INSTRUCTIONS FOR THE TASK:
Make an exact copy, without pictures, of the lines below from the one containing "Given: Set the Action to DENY" to the last line, both ends included.

(Stored data)
--*--
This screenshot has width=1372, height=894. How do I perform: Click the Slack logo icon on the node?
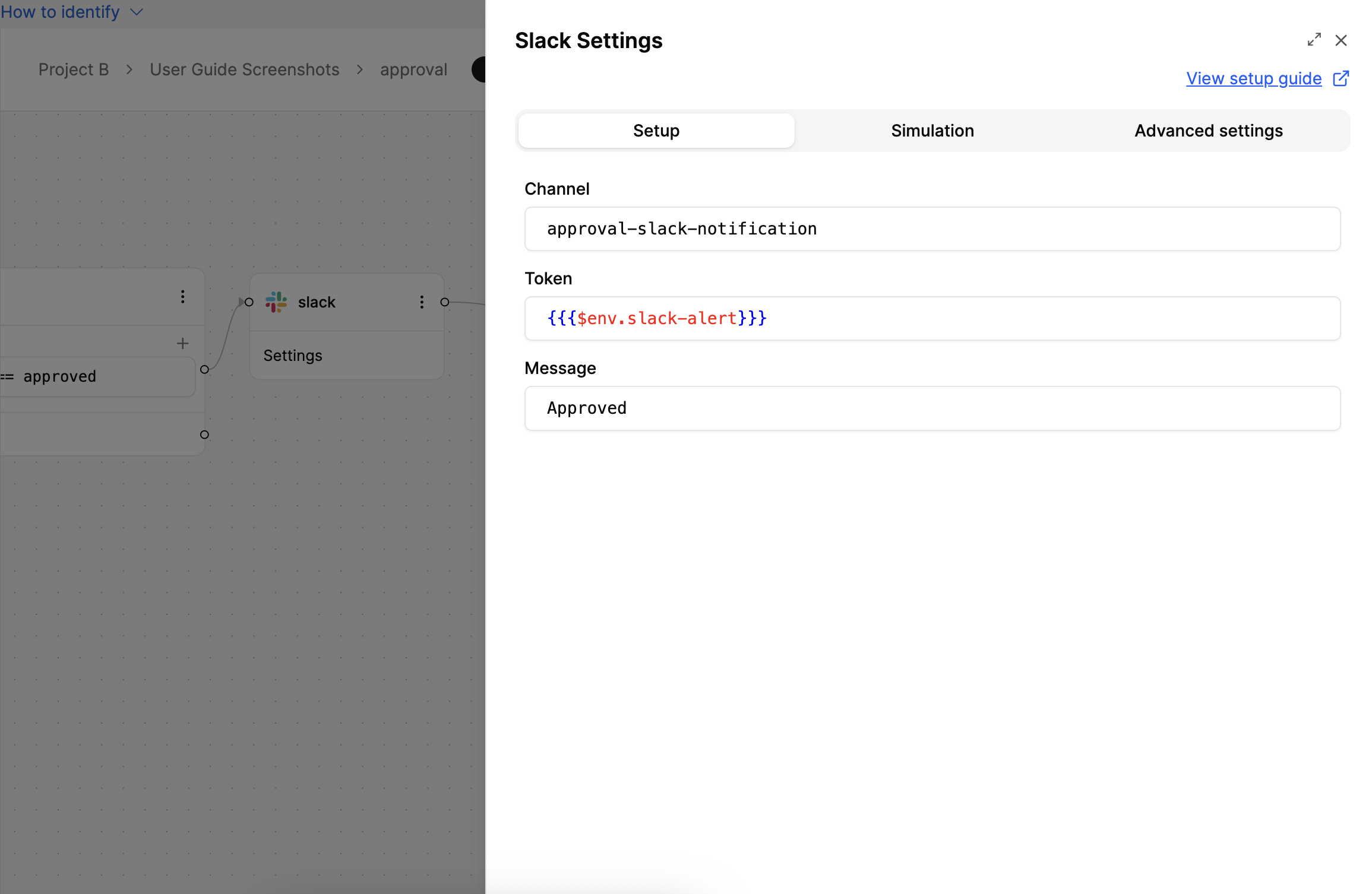pyautogui.click(x=276, y=302)
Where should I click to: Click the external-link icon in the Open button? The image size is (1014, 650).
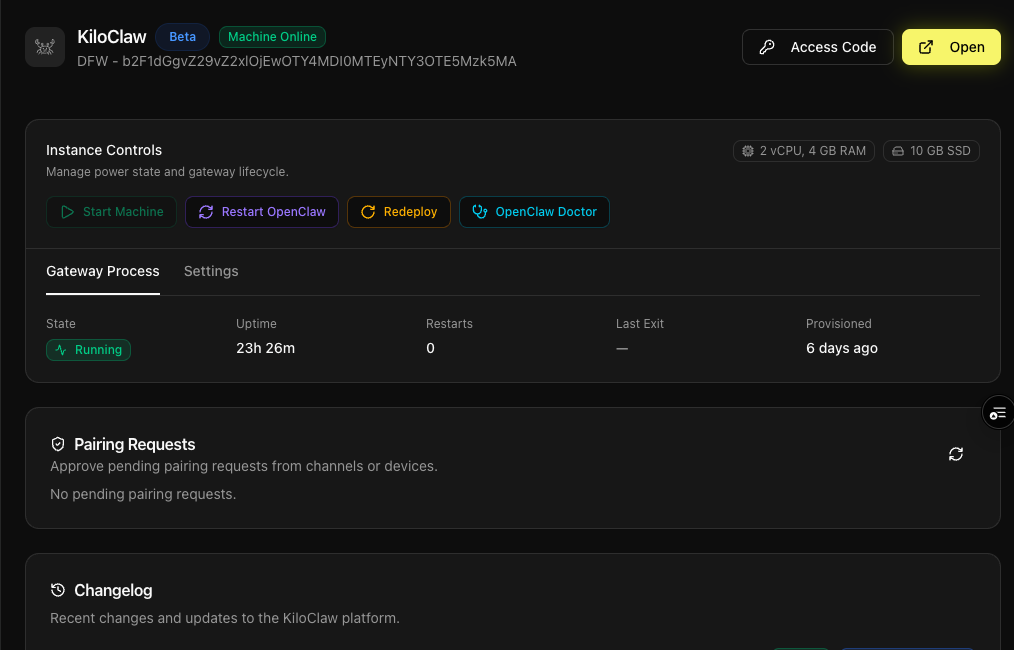click(x=924, y=46)
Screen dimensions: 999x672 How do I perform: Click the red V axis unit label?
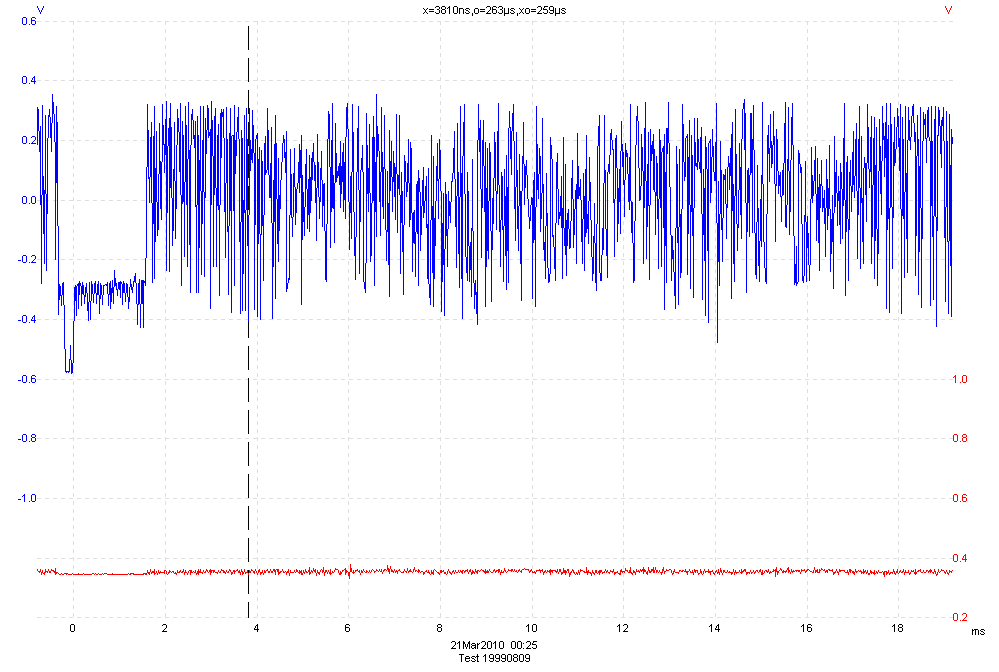[x=948, y=9]
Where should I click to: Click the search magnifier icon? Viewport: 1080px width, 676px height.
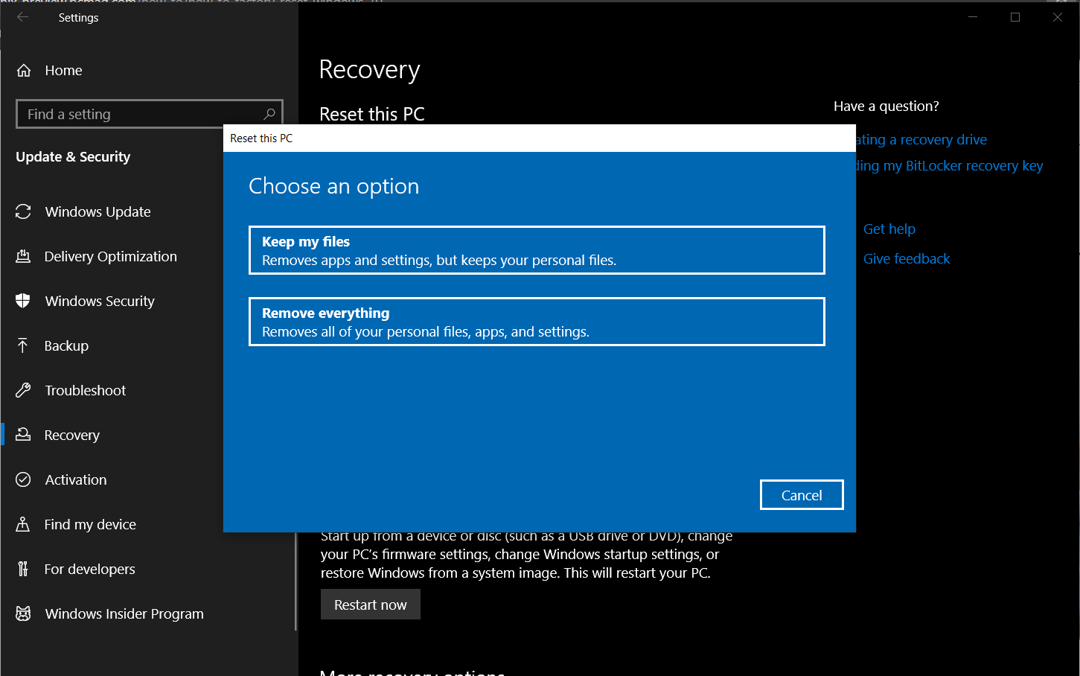pos(268,114)
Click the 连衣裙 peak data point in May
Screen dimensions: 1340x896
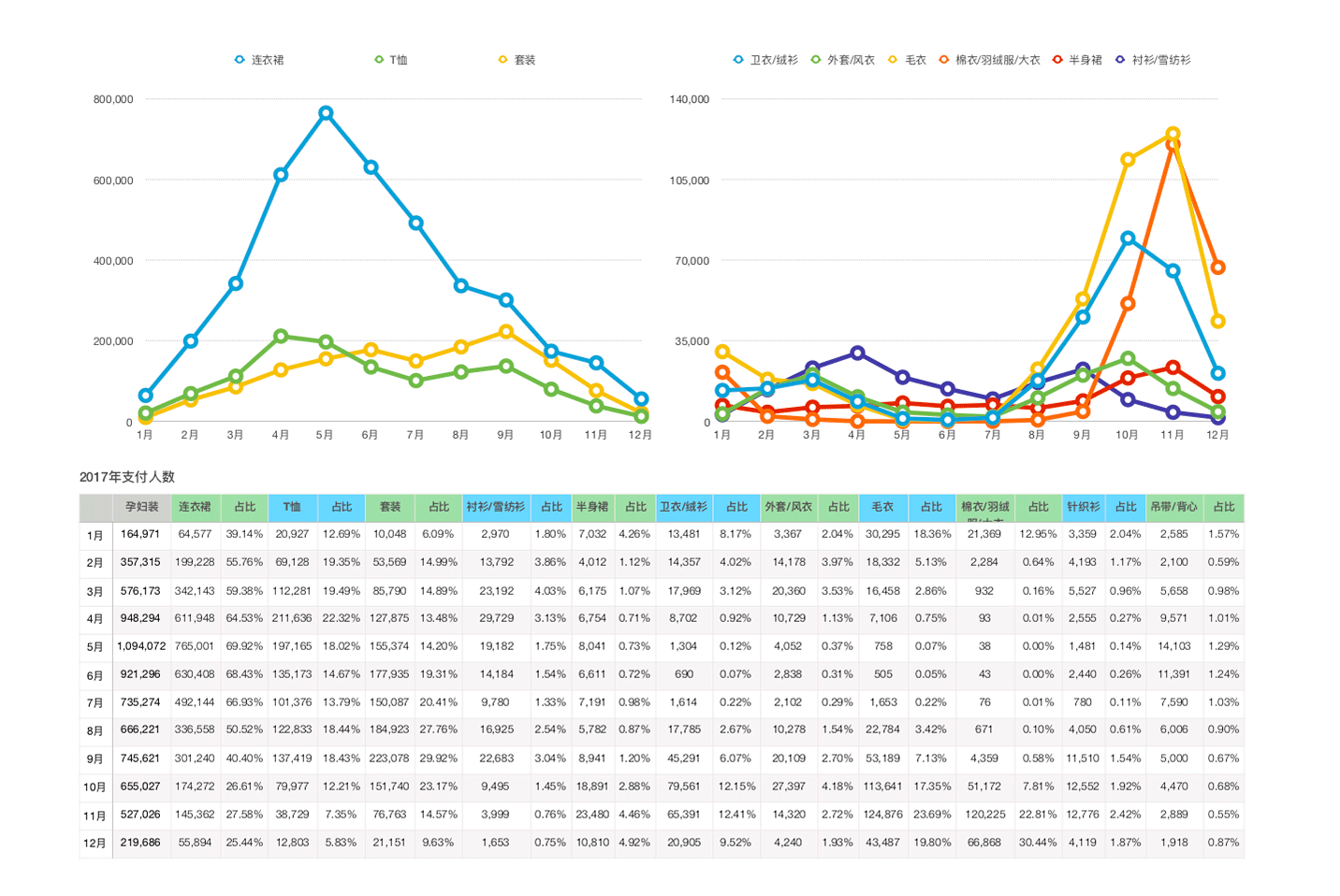coord(326,113)
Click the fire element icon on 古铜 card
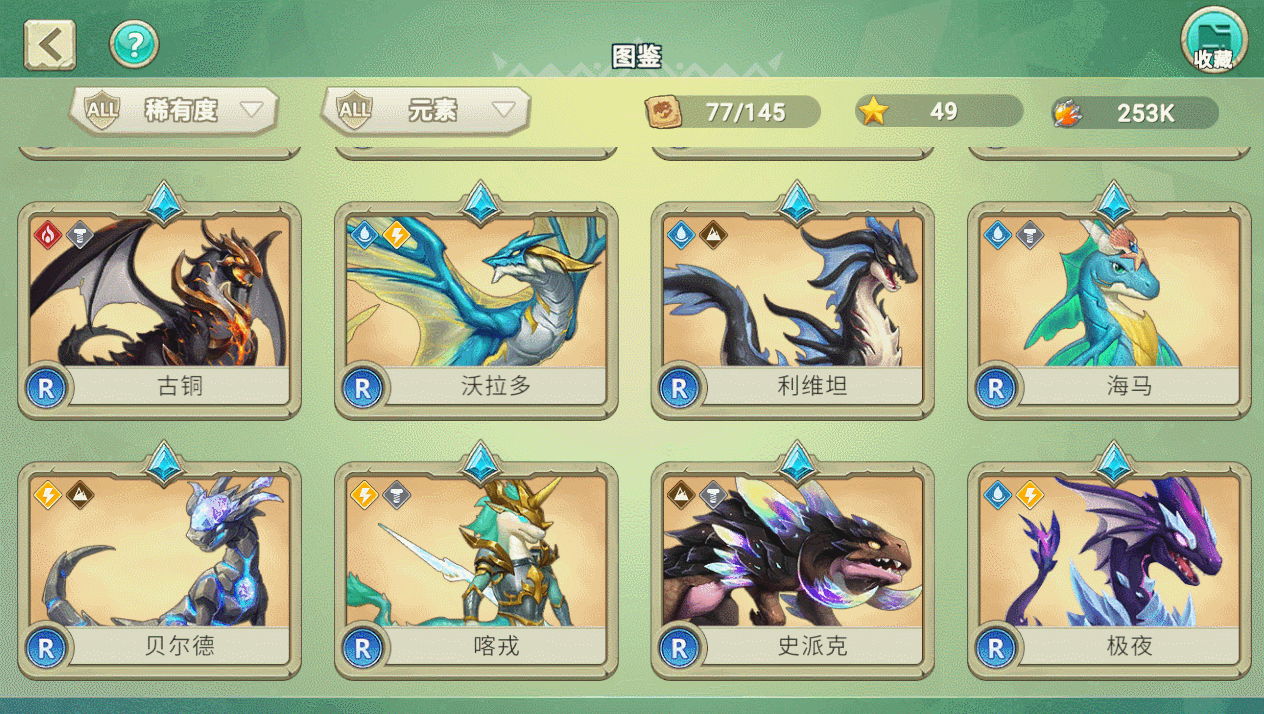1264x714 pixels. coord(47,235)
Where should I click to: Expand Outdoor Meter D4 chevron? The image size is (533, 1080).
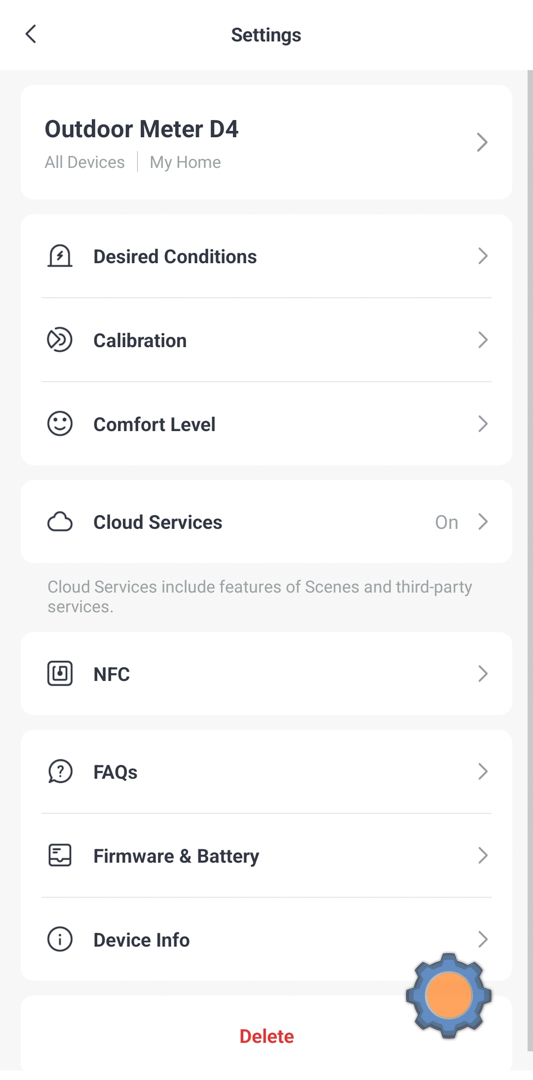[482, 143]
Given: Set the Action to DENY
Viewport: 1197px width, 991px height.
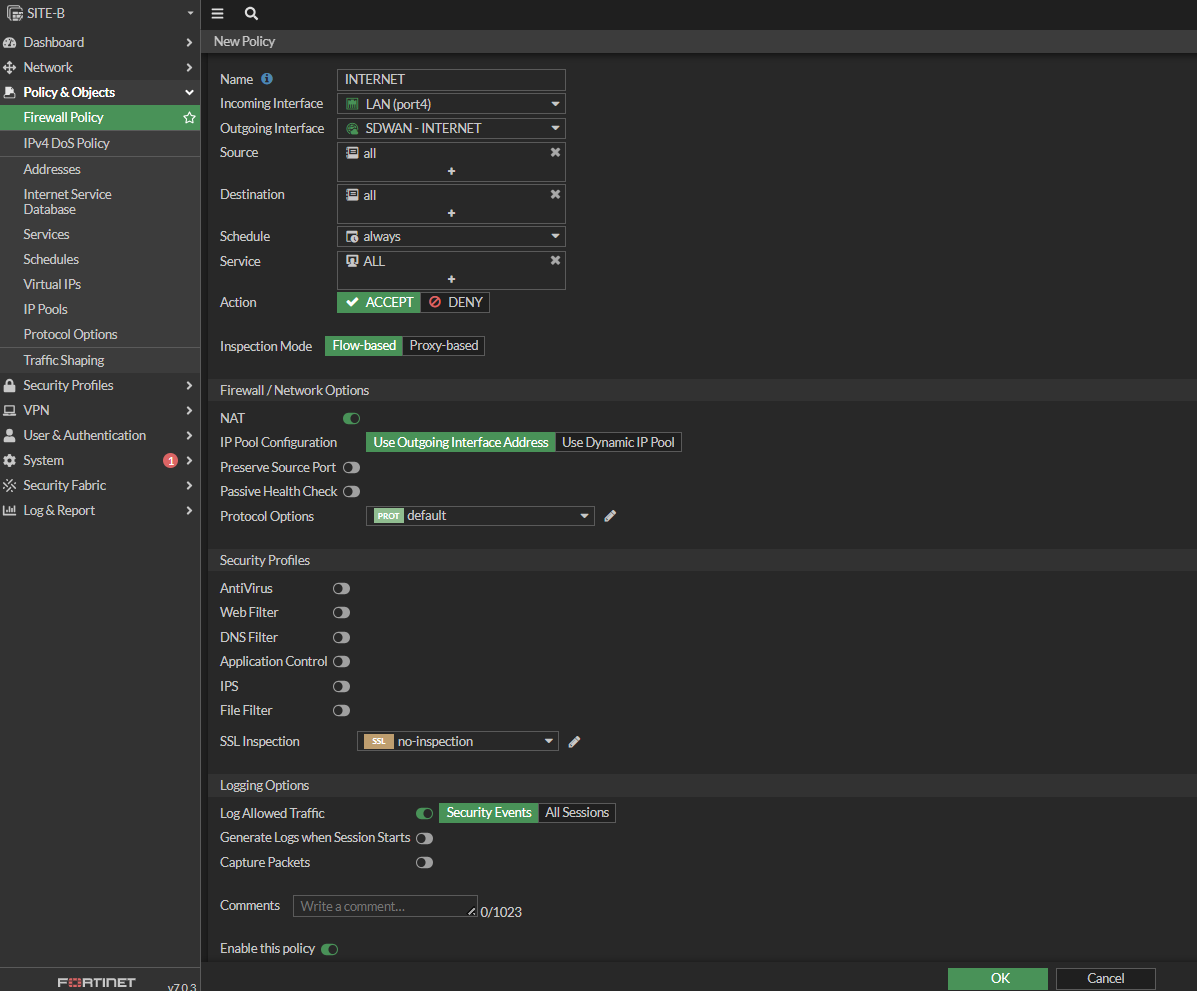Looking at the screenshot, I should pos(455,302).
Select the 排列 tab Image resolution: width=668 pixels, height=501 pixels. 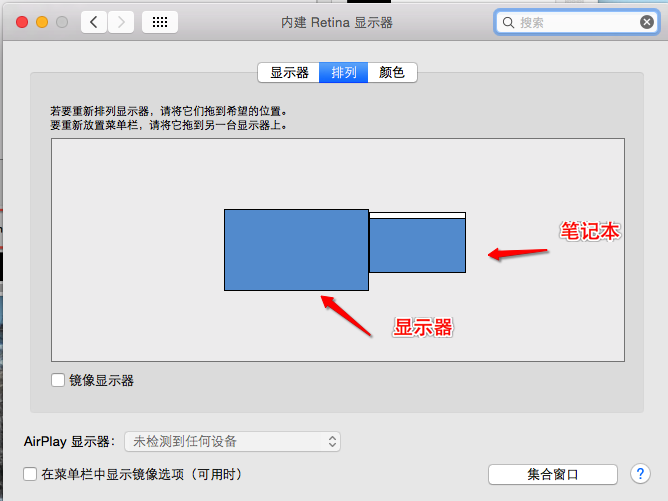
--*--
ANSWER:
Given: Set the Action to DENY
Viewport: 1197px width, 991px height.
Looking at the screenshot, I should pos(455,302).
Select the 排列 tab Image resolution: width=668 pixels, height=501 pixels. 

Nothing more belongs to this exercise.